You were short on cash and turned to a fast fix – a payday loan. But then something happened – your car broke down, you had extra expenses that week, or you just didn’t think too much past getting the money so that you could take care of immediate concerns. And now you can’t pay your payday loan. Every week the increasing fees and interest rates make it even less likely that you will be able to fulfill your obligations for the payday loan.
• What will this mean for my bank account?
• What will this mean for my financial future?
• Will I have to go to court – or even jail?
These might be just some of the questions you are asking yourself if you have a payday loan that you are unable to pay. The answers depend in part on your state, the amount of the loan and how you intended to repay it, as well as intent.
Unpaid Payday Loans – What do lenders do?
If you are unable to fulfill your payday obligations and pay for the agreed upon sum, you cannot be prosecuted with the threatened consequence of jail time by the lender.

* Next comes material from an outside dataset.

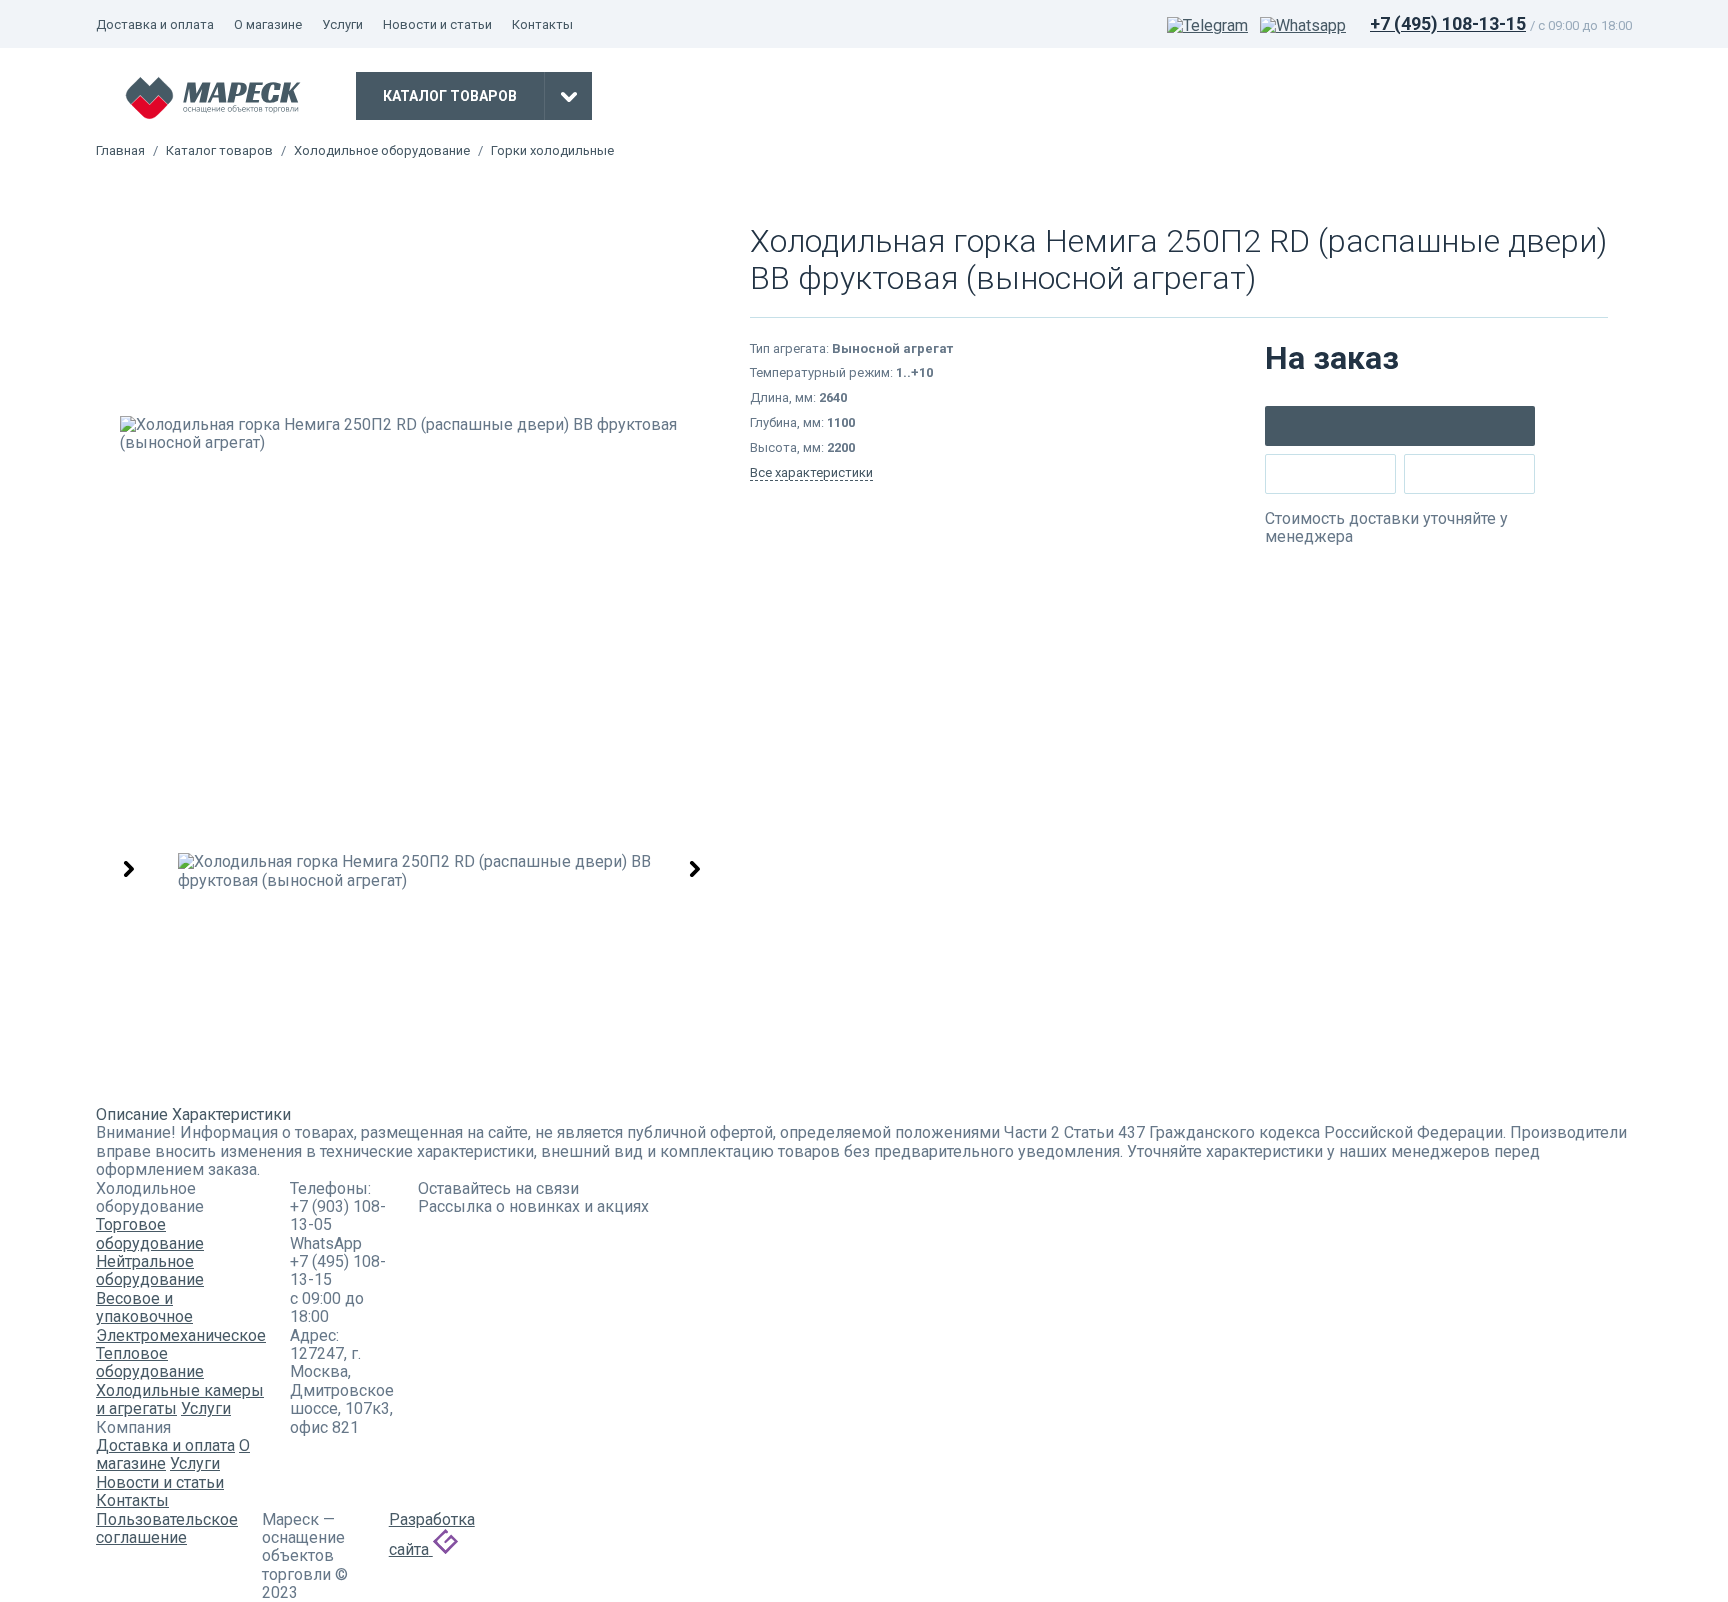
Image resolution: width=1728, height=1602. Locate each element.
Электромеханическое (181, 1335)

The lender can, however, file a civil suit against you for breach of contract. A civil suit claim will be addressed in small claims court, where a judge might order you to repay the loan in full, plus all of the interest and fees that are due, as well as associated court costs.
If you don’t comply with this ruling, the court can rule that:
• your wages are garnished (taken) in order to pay for your debt
• you must sell assets in order to pay for your payday debt
• you must sell property in order to pay for your payday loan debt
Lenders may not, however, file criminal charges against you. They are also not eligible to receive any social security benefits you might be collecting.

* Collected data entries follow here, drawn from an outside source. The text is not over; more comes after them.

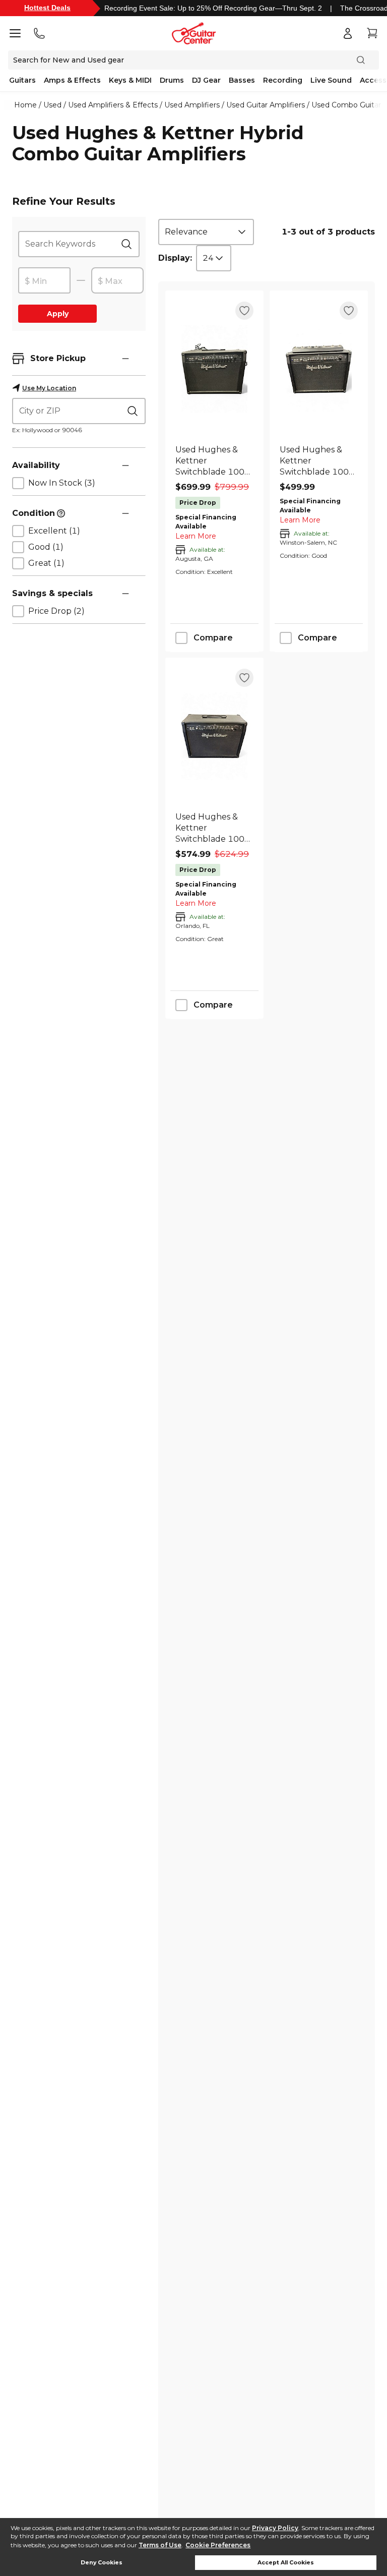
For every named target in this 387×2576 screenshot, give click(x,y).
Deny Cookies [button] (101, 2562)
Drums (172, 80)
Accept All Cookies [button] (285, 2562)
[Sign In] (348, 33)
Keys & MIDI (130, 80)
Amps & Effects (72, 80)
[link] (214, 461)
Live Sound (331, 80)
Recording (282, 80)
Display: (175, 258)
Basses (242, 80)
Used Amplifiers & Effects (113, 104)
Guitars (22, 80)
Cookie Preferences (217, 2545)
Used (52, 104)
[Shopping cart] (372, 33)
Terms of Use (160, 2545)
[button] (125, 358)
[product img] (214, 369)
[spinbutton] (44, 280)
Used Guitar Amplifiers (265, 104)
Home (25, 104)
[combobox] (206, 232)
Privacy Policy (275, 2528)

Unpaid Payday Loans – What do banks do?
While the lender is not able to file criminal charges against you, your banking institution can. When your lender attempts to collect on your debt by cashing the check you gave them or accessing the bank account you authorized, you might incur insufficient funding charges. If you do not supply your bank with both the amount you authorized to be taken from your bank account as well as the banking fees, you can be subject to criminal charges brought against you by your banking institution. These charges can be punishable by monetary damages as well as jail time.
An important distinction that is made, however, when a bank attempts to hold you criminally responsible is intent. Most states have criminal laws against writing bad checks. However, when it comes to payday loans, the contractual intent is to pay back the money owed. The contract is formed with the clear understanding that you don’t have the money (which is why you are asking to borrow this short-term amount at such a high interest rate). This technically can be seen as you having the intent to pay back the loan. It can be more difficult to prove criminal intent to write a bad check in these cases. The exception is if you write the post-dated check or make electronic authentication on an account that has already been closed or on which you have already defaulted.
How Else Will Defaulting on My Payday Loan Affect Me?
Not only might you be taken to civil court and charged in criminal court by your banking institution, your credit report can take a drastic dive. If your financial circumstances are so dire that you end up filing for bankruptcy, know that according to federal law, payday loans are not exempt from bankruptcy filing. Some lenders might attempt to convince you otherwise, but they are not guaranteed repayment in circumstances of bankruptcy claims.
It is also important to note that lenders (and banks that are acting as third parties with lenders) are subject to the Fair Debt Collection Practices Act (FDCPA). This means that lenders and agencies representing lenders may not call and harass borrowers with threats of criminal charges or fees beyond those that the contract listed. The lender must also keep your information confidential, and may not contact you for repayment issues if you file for bankruptcy.